Not sure why this is here in the Science section, but OK.
UFO Research has been my lifelong hobby ever since my brother and I saw a silent domed disk about a football field away during the summer before I went to Notre Dame (1958.) Once I got my science prof job at WMU, I sought out information on the field of study, finding that the USAFs former scientific consultant had begun a civilian research group in Chicago, not far away. I joined him at the Center for UFO Studies, and since have been able to access the best case information available to civilian researchers. Due to this "quiet presence" of mine for 30-40 years, I have sort of reluctantly become a world-known expert (if there are any) on this subject.

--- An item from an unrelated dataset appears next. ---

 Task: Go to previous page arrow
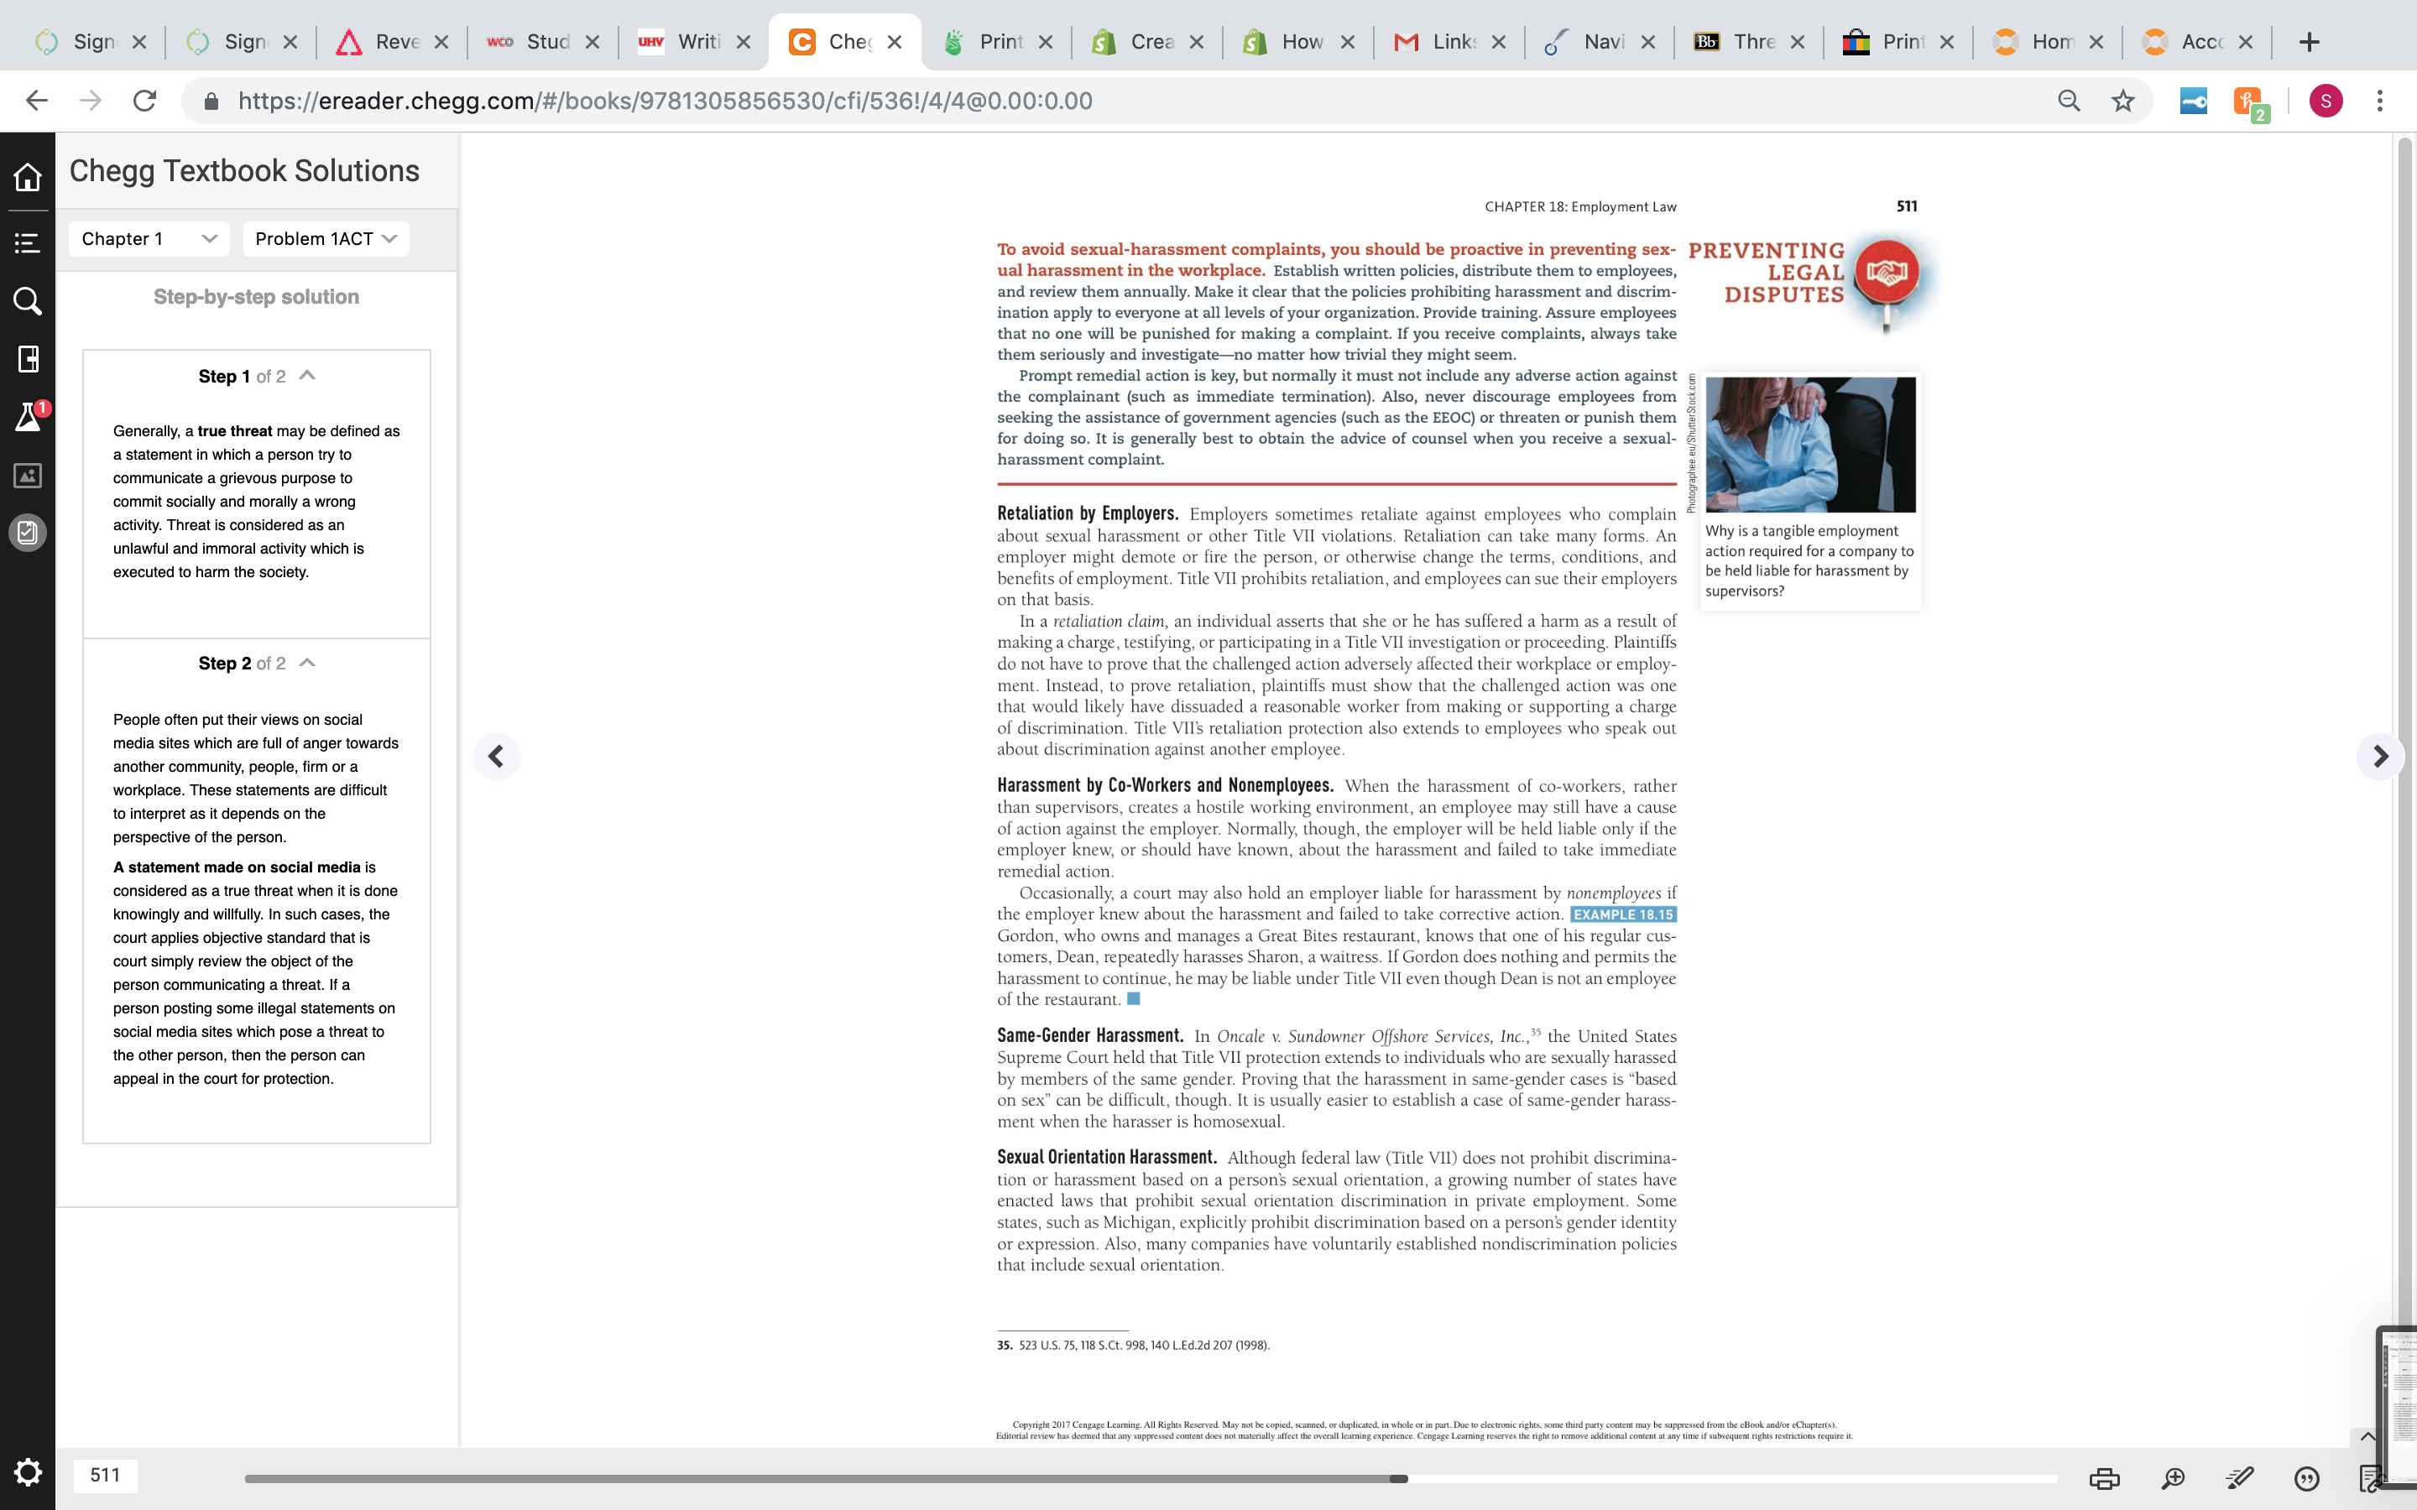[x=496, y=756]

I can tell you that as much as I'd like it to be true, and as much as it deserves to be acknowledged, UFO Studies is not a "science." Despite Hynek (and he wrote a fine textbook-like book, The UFO Experience, trying to create the foundational thinking for it to be a science) it has never been able to establish a level of seriousness in the minds of the public nor academia (who are willfully stunningly ignorant of the data) to get itself "into the textbooks." In fact, an atmosphere of mockery exists (read Robert Powell's and my book, UFOs and Government, if you have the stamina --- it's a 600+pp monster --- if you want to know how this happened). The field has tons of responsible data, statistical studies, laboratory analysis trying to break down this inscrutable enigma. It refuses to break. If the adventure were not so entertaining to the researcher, every good quality person in the field would have quit in frustration long ago. But we persist (like Don Quixote) in an otherwise thankless task.
The map shown in the post above is "OK" and not OK. It does represent the times that persons have decided to call into the media (almost always an internet site) and claim that they "saw a UFO." Whether they did or not is questionable as that's where that ends. Almost never (contrary to Hynek's and the USAF's investigations time) are any of these actually followed up upon --- the claim just dies. Do actual UFO encounters still go on? They do. Once in a lucky while, an actual field researcher gets the news of a good case and does an investigation --- Robert Powell is one of the best. Frequently these cases are genuinely puzzling and seem to point to some kind of physical aerial technology that we don't know about. Sometimes the "Strangeness" of the case details push this aerial technology into the discomfort zone of "beyond our capability", just like the USAFs conclusions in many of their cases.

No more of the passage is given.